### TASK ITEM
Line by line, set down the records below from the first line through the line containing "This screenshot has width=658, height=893.". Omit the pictures.

Records excerpted from a collection:

-------

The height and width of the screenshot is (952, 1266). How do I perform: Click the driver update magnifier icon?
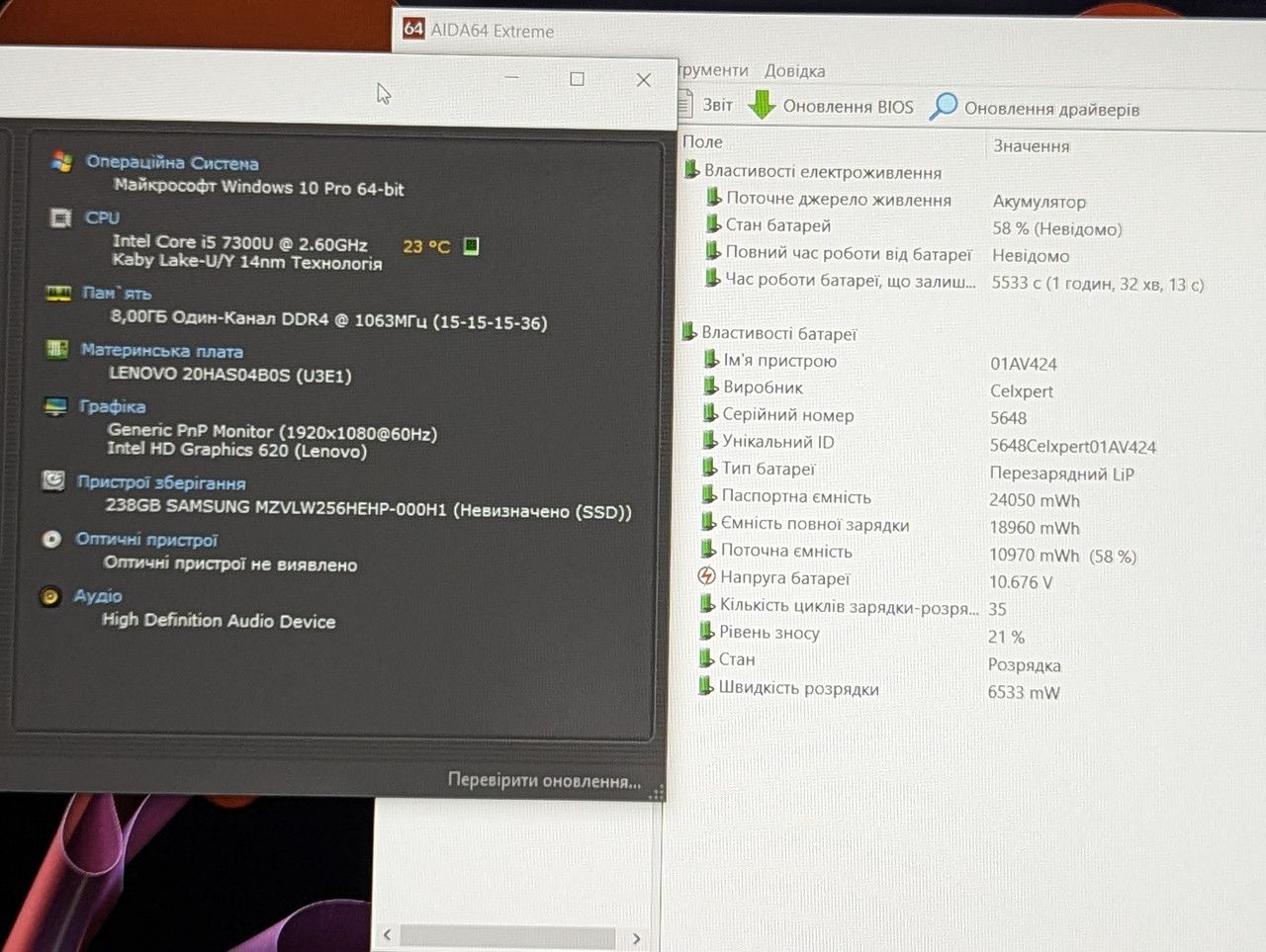click(x=943, y=106)
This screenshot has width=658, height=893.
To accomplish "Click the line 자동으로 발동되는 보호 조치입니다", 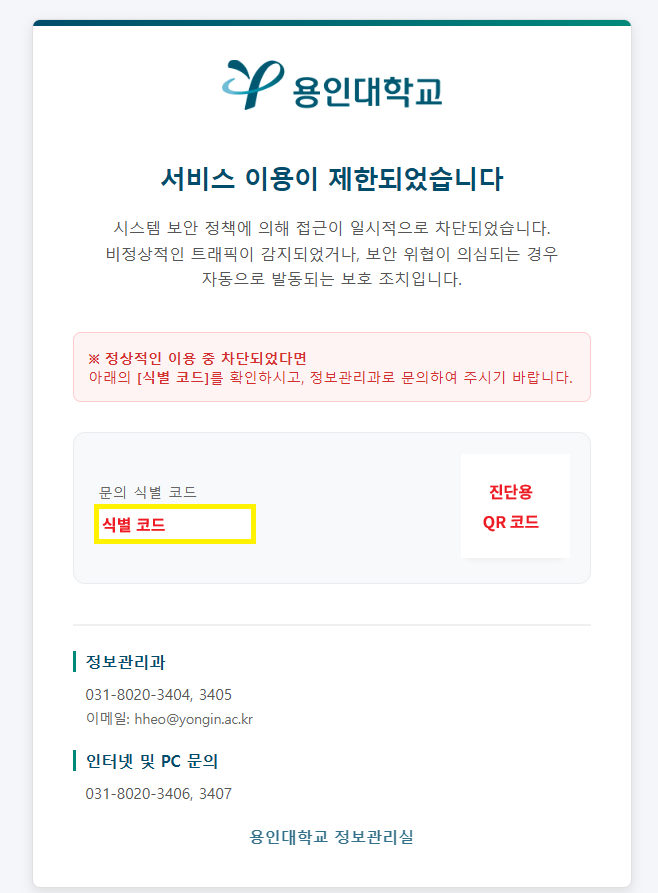I will point(331,279).
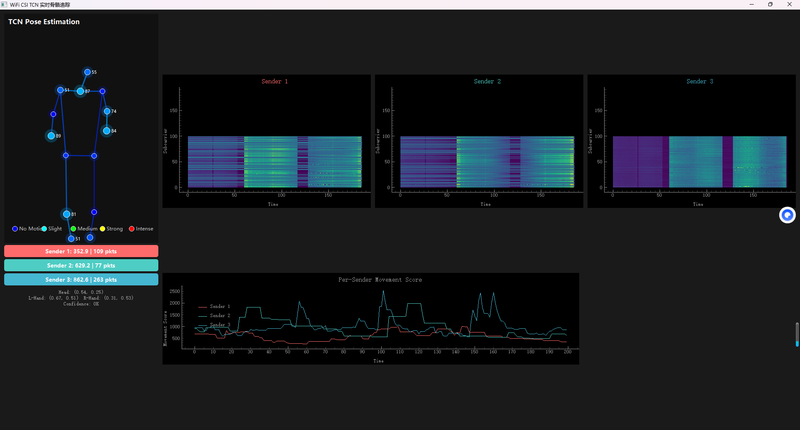Click the vertical scrollbar thumb at right edge
800x430 pixels.
797,334
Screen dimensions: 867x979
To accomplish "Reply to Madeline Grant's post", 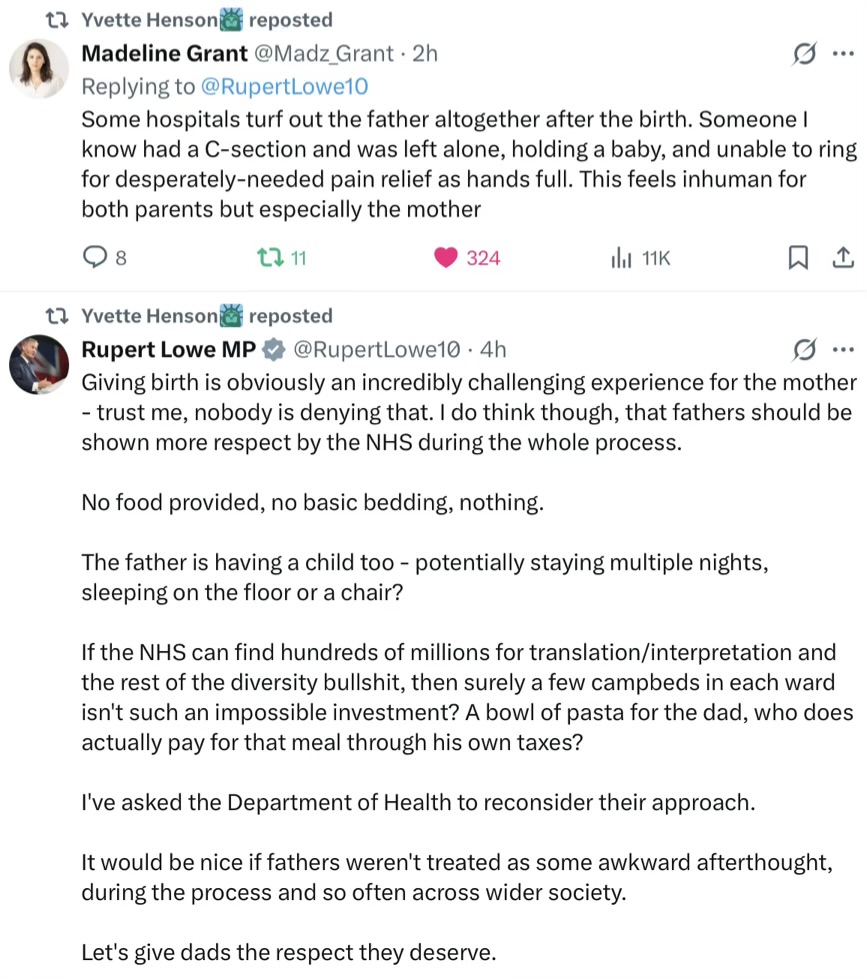I will pos(94,258).
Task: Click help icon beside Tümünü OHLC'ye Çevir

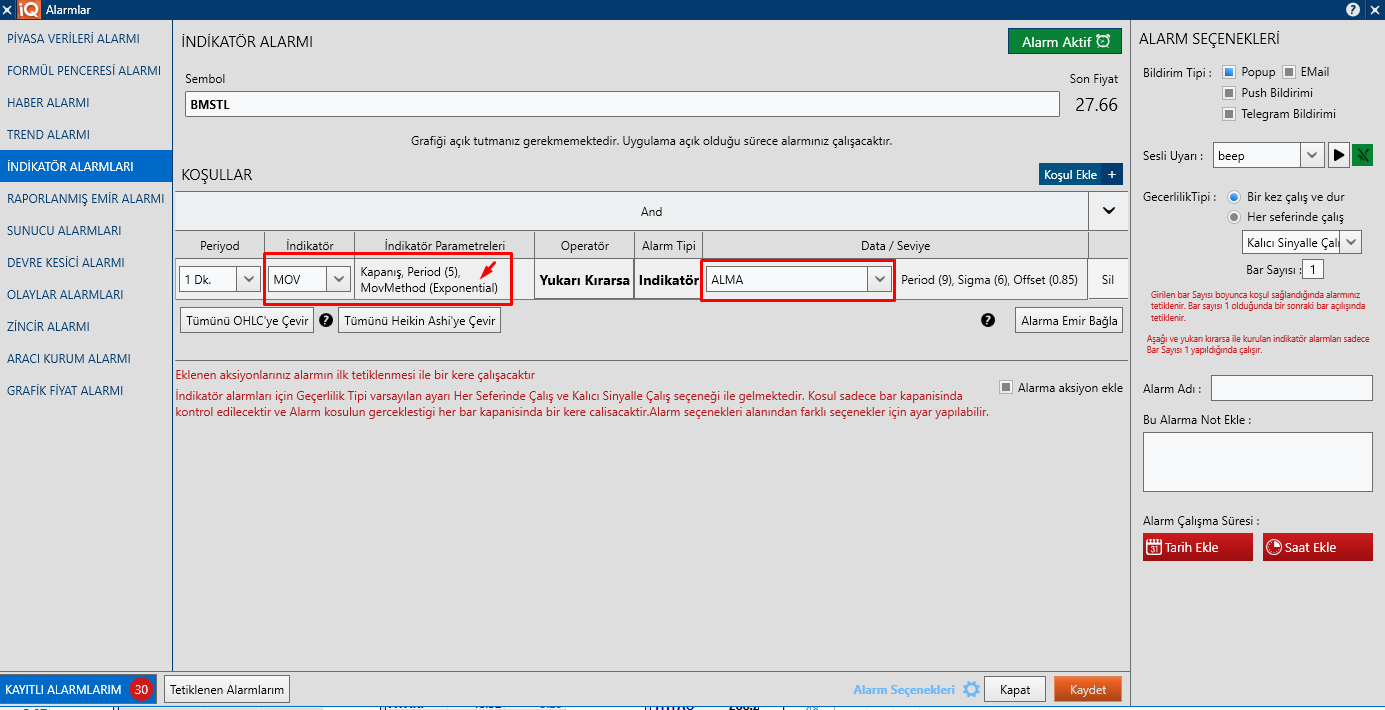Action: coord(325,320)
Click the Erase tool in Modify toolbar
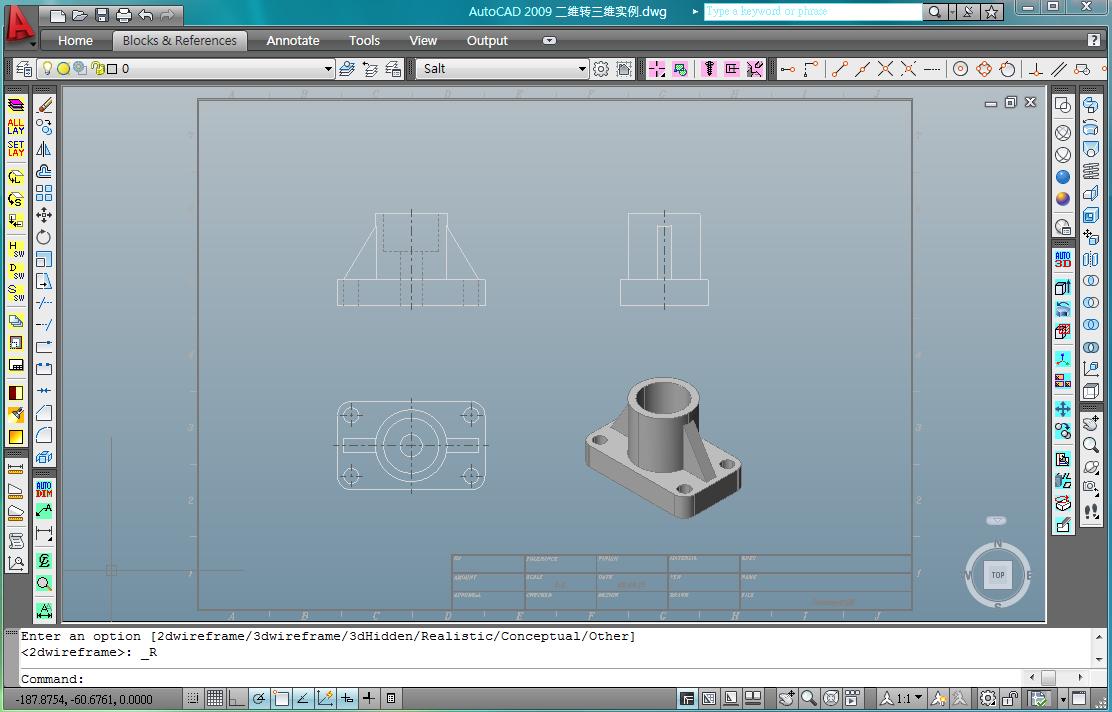Image resolution: width=1112 pixels, height=712 pixels. click(44, 105)
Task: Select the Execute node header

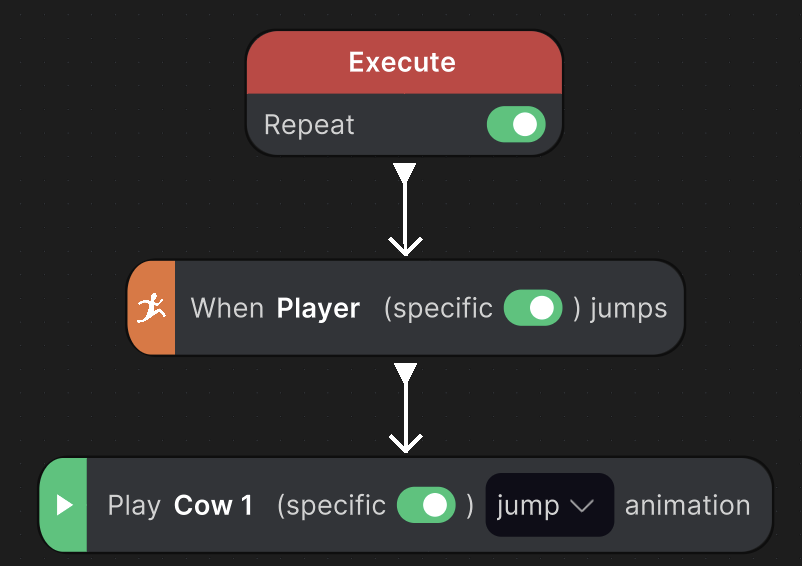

-------

### RESULT
The height and width of the screenshot is (952, 1266). How do I perform: Click the driver update magnifier icon?
click(x=943, y=106)
This screenshot has width=658, height=893.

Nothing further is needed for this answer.